Actually, the point I was trying to make is that we shouldn’t construct relationships around this idea, and that relationships should be about looking out for and helping others. Yes, it is true that I am disappointed with the responses, and I’m sorry that I was unable to sympathize with them more. But it’s not because I’m trying hard to maintain my current perspective, or because I have difficulty admitting being wrong; if you sift through my past posts, you can find plenty examples of me admitting being wrong. In fact, there’s one from yesterday.

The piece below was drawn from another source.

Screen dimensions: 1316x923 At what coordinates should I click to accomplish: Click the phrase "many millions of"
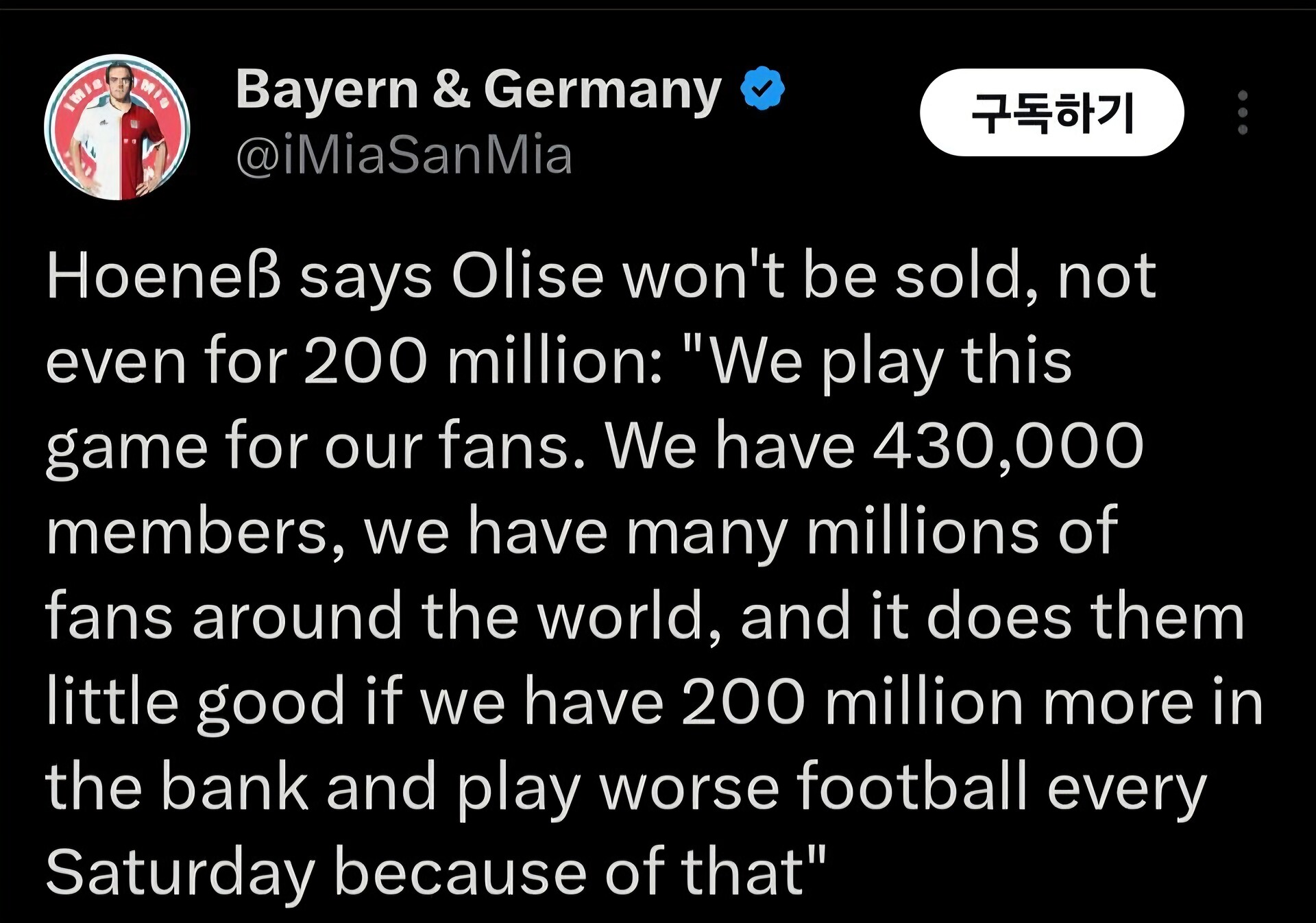click(x=872, y=532)
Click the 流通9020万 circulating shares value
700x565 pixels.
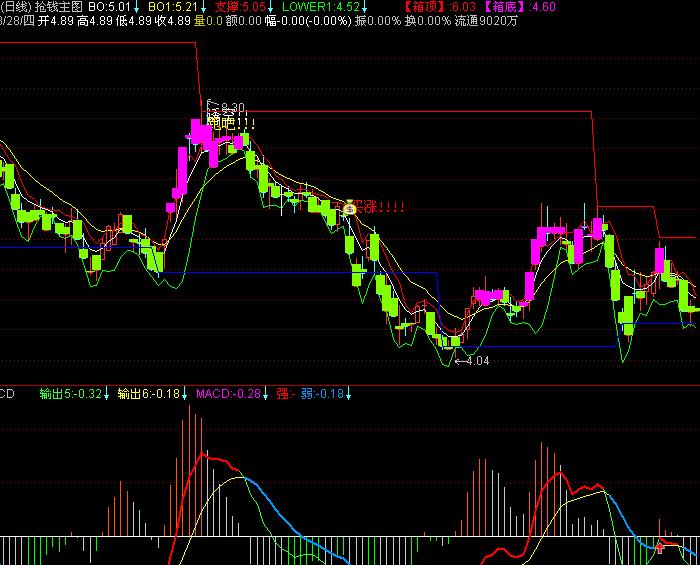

Anyway, the reason I’m not willing to get on board with the mainstream opinion here is because certain people on this thread seem to be suggesting that we adopt borderline antagonistic relationships with people where you never intervene or say anything when you can save them some trouble, because then you’re enabling their irresponsibility or something. To some degree, I understand it, especially when we’re talking about nagging-- but it appears to me that these people feel very fervently about this in all spheres and magnitudes (to me nagging is not the same as speaking up). I truly wonder if these same people would not be bothered if a close friend deliberately neglected to tell them something that cost them somehow. I don’t mean to make a mountain out of a molehill about a subway ticket, but at the same time, what harm does it do for you to say something if you notice-- especially to someone you know very well, and are very close to? I find it hard to believe that no one here who was in those shoes would question the psychology of the friend’s decision, and would instead just laugh it off. Even if you are able to admit your errors, could you feel completely comfortable about the behavior of a friend who, say, repeatedly stands by quietly as you mistakenly waste money or effort? Would it not at least cause you to question the nature of your friendship?
There is a very painful piece of my family’s history in which someone close to me ended up dead because someone else who knew certain information decided to not say anything, for reasons that they were never able to explain. Perhaps this unfortunate incident is in a different league, one much more serious, but I always think back to this story when I think about situations in which people not piping up at the critical moment can allow bad things to happen to others.
Anyway, I can accept on an intellectual level that I’m wrong, but honestly, I’m not sure if I feel it in my heart yet, except to say, like someone mentioned earlier, that the decision to say something in these situations might be right for me, but not necessarily for everyone else. That’s the best I can do for now.
Anyway, thanks for the thoughts, everyone, particularly to Manda JO and pbbth. Your words resonated with me more than anything else in this thread.